The man who first recommended putting them there is not so sure. Appendix A, which was the initial document to suggest these guidelines. But it's never too late to start with strong security practices.
Following this guidance, one might create a password like "P@sswrD1!" that looks complex but is easy to guess, thanks to such common substitutions.
Academics who have studied passwords say using a series of four words can be harder for hackers to crack than a shorter hodgepodge of unusual characters-since having a large number of letters makes things harder than a smaller number of letters, characters and numbers. I can't remember what the password is and have to reset it to see one thing or make one comment.

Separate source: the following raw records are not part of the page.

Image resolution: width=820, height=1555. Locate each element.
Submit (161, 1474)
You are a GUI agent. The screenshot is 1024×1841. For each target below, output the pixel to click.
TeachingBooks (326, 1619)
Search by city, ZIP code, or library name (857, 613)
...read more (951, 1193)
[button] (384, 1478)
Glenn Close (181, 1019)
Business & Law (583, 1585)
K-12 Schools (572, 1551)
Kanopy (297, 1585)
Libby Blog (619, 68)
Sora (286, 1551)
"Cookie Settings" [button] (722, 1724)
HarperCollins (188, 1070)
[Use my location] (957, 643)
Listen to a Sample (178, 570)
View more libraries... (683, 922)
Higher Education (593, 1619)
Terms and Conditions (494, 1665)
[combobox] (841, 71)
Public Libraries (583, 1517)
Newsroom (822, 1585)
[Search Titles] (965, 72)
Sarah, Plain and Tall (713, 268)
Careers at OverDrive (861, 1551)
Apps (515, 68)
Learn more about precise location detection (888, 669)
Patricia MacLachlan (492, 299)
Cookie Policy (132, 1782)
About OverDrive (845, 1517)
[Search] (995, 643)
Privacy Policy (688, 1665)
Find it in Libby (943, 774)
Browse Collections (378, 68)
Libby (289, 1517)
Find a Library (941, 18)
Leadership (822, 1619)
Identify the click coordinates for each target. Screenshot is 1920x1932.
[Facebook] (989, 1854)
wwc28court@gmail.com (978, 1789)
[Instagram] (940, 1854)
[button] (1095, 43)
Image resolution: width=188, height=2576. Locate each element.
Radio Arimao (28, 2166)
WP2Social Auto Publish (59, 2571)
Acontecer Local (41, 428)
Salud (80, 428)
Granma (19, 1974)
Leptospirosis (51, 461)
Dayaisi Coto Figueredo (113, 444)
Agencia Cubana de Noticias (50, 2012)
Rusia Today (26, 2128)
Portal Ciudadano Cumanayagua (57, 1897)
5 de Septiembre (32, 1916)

Human words with letters that make a sentence, for example.
"The amount of pain it causes is not commensurate with the overall value of it, which is not as great as you might think, because there are so many ways of attacking passwords that have come to the forefront now where it doesn't matter how good the password is", Burr said.
Burr told The Wall Street Journal that his advice has led people astray because those rules were probably too challenging for many to understand and caused people to use passwords that were not too hard to crack. Without much to go on he sourced a whitepaper written in the 1980s. Most people have passwords to access their email, social media accounts, bank accounts, credit cards accounts, wireless accounts, Google and/or Apple accounts, etc. all of which can be classified as "critical". It is only the length of the password that matters.
Long live the universal password! Computer-security specialists found this to be true.
He reportedly had to produce the rules quickly and wanted them to be based on research, but he had no "empirical data on computer-password security".
"While we don't expect biometric adoption to happen overnight, biometric verification of identity on a personal device will, in one way or another, become a standard identification process". And so the National Institute of Standards and Technology has radically reworked its guidelines. Click on the video to find out what sort of passwords he recommends using today to best defend your information from hackers. Also of note here - these documents are always subject to updates and improvements.
The previous rules did little for security and actually ended up with a bad experience on the user's end who had to remember insane complicated passwords. He basically said he was sorry for wasting our precious time for the past 14 years. "So if you know the pattern and you know that someone is going to have the capital letter in the beginning and the special character at the end, it's easier to guess".